This theory explains about a pain-modulating system in
which a neural gate present in the spinal cord can open and
close thereby modulating the perception of pain.
The gate control theory suggested that psychological
factors play a role in the perception of pain.
Terms
Pain - an unpleasant sensory and
emotional experience associated with actual or potential
tissue damage.
Analgesia - the selective suppression of
pain without effects on consciousness or other sensations.
Pain threshold: the point at which a
stimulus is perceived as painful.
Phantom limb pain – feelings of pain in a
limb that is no longer there and has no functioning nerves.

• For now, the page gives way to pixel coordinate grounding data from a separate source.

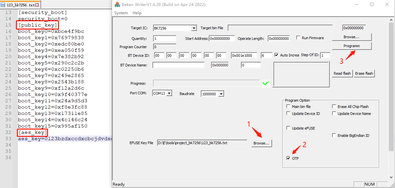Expand the Port COM dropdown
The height and width of the screenshot is (188, 395).
[x=169, y=94]
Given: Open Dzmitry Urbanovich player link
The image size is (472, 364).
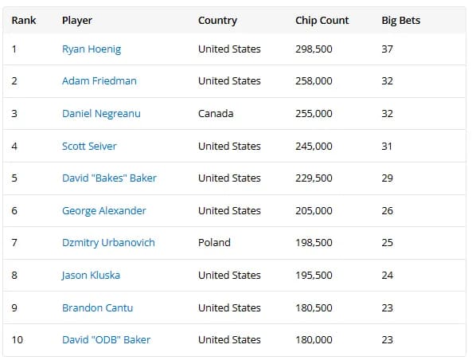Looking at the screenshot, I should pos(108,243).
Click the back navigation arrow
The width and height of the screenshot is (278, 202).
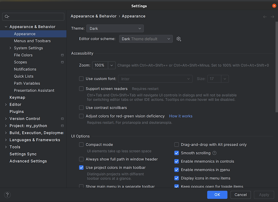[264, 16]
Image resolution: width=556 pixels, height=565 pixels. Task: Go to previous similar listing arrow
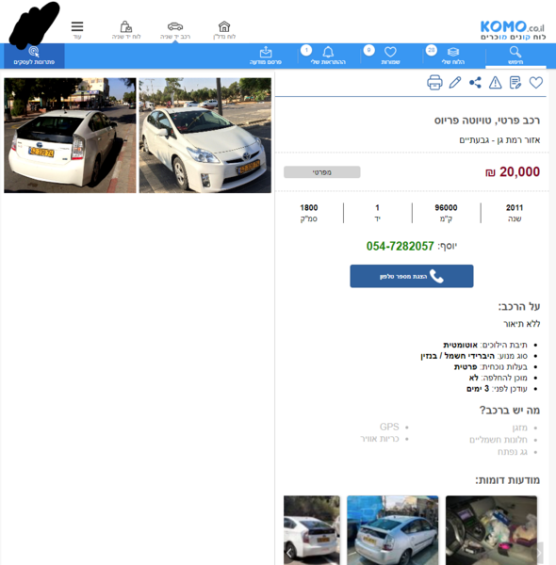[x=288, y=553]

Sensation – the process of receiving,
converting, and transmitting information from the external
and internal world to the brain.
Major
Concepts
The three systems located in the spinal cord act to
influence perception of pain, viz;
the substantia gelatinosa in the dorsal horn,
the dorsal column fibers, and
the central transmission cells.
The noxious impulses are influenced by a “gating
mechanism.”
Stimulation of the large-diameter fibers inhibits the
transmission of pain, thus “closing the gate.” Whereas, when
smaller fibers are stimulated, the gate is opened.
When the gate is closed signals from small diameter pain
fibres do not excite the dorsal horn transmission neurons.

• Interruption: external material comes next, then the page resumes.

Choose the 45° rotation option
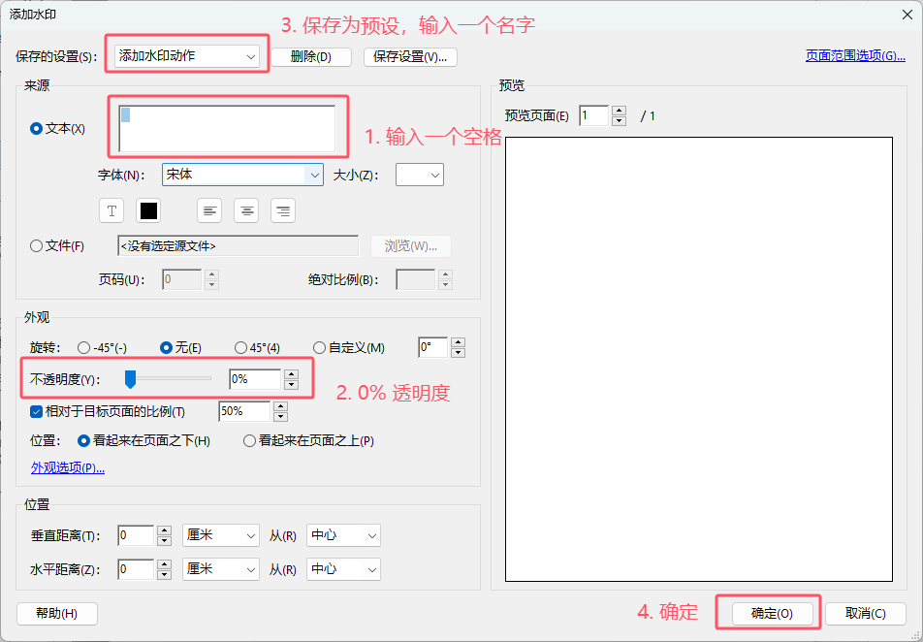The height and width of the screenshot is (642, 923). (x=241, y=348)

When the gate is open pain signals excite dorsal horn
transmission cells.
The gating mechanism is influenced by nerve impulses that
descend from the brain.
Factors which influence opening and closing
the gate are:
The amount of activity in the pain fibers.
The amount of activity in other peripheral fibers
Messages that descend from the brain.
A specialized system of large-diameter fibers that
activate selective cognitive processes via the modulating
properties of the spinal gate.
Gate is opened by
Physical Factors - Bodily injury
Emotional Factors - Anxiety & Depression
Behavioural Factors - Attending to the injury and
concentrating on the pain
Gate may be closed by:
Physical Pain - Analgesic Remedies
Emotional Pain - Being in a ‘good’ mood
Behavioural Factors - Concentrating on things other than
the injury
Conclusion
The theory guided research toward the cognitivebehavioral
approaches to pain management.
This theory helps to explain how interventions based on
somatosensory (auditory, visual and tactile) stimulation such
as friction,music therapy and distraction provide pain relief.

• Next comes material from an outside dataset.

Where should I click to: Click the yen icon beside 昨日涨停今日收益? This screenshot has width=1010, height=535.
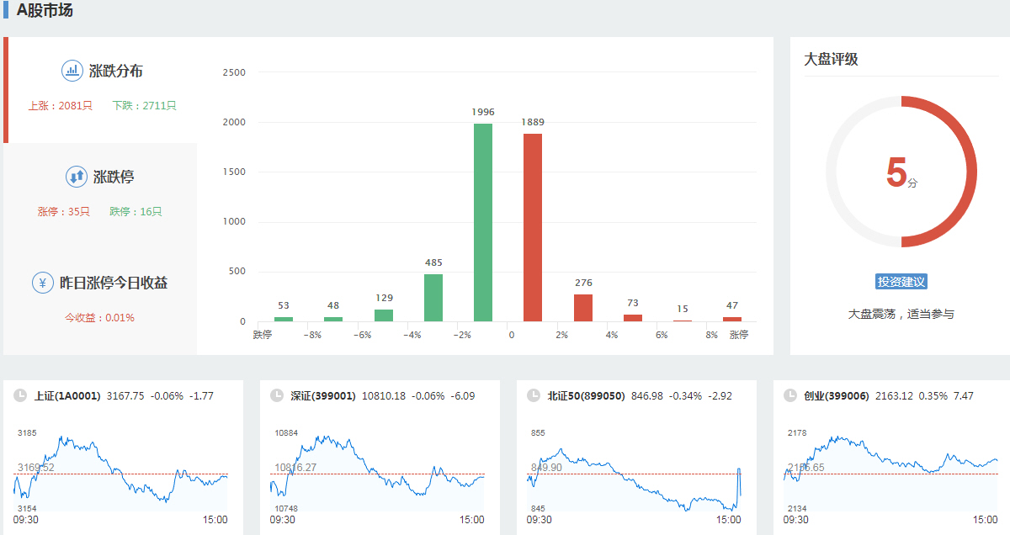(x=43, y=283)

Melzack (1996) extended the gate control theory explaining
phantom limb pain.
References
Dickenson AH, (2002). Gate Control Theory of
pain stands the test of time. Br. J.
Anaesth., 88 (6):755-757.
Smeltzer SC, & Bare BG. [Edrs] (2004) . Brunner and
Suddarth's Textbook of Medical-Surgical Nursing. 10th edition.
Philadelphia: Lippincott Williams & Wilkins.
Melzack, R. (1996). Gate control theory: On the evolution of
pain concepts. Pain Forum, 5(1), 128–138.